(Stored records)
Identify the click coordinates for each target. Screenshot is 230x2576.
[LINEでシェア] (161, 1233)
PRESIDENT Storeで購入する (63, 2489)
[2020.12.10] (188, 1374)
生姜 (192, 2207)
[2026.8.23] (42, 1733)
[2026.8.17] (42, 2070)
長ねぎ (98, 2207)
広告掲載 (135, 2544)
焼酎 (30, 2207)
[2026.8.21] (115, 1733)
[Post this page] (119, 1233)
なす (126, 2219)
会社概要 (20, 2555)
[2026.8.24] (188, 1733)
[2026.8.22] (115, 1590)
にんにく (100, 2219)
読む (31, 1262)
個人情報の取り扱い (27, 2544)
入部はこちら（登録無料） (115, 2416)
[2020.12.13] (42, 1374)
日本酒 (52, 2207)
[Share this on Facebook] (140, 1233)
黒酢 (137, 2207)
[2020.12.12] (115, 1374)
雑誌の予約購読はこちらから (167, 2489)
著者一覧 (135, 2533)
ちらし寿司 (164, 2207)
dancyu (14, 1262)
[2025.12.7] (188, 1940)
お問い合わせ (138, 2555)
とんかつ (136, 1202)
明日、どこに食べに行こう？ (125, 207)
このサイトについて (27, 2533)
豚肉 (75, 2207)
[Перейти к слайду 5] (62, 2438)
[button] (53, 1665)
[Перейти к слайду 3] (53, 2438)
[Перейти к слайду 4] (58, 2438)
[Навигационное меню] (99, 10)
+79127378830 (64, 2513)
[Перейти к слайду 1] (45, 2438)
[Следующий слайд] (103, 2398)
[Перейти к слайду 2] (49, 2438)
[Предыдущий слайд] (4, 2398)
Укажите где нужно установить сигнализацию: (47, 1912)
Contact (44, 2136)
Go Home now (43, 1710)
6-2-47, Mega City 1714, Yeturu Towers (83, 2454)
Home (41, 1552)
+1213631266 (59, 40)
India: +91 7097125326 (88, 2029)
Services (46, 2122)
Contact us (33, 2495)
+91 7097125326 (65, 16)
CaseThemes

> **Task directions**:
Scanning the data above, copy out every line where "this" is found.

> **Problem solution**:
[Post this page] (119, 1233)
[Share this on Facebook] (140, 1233)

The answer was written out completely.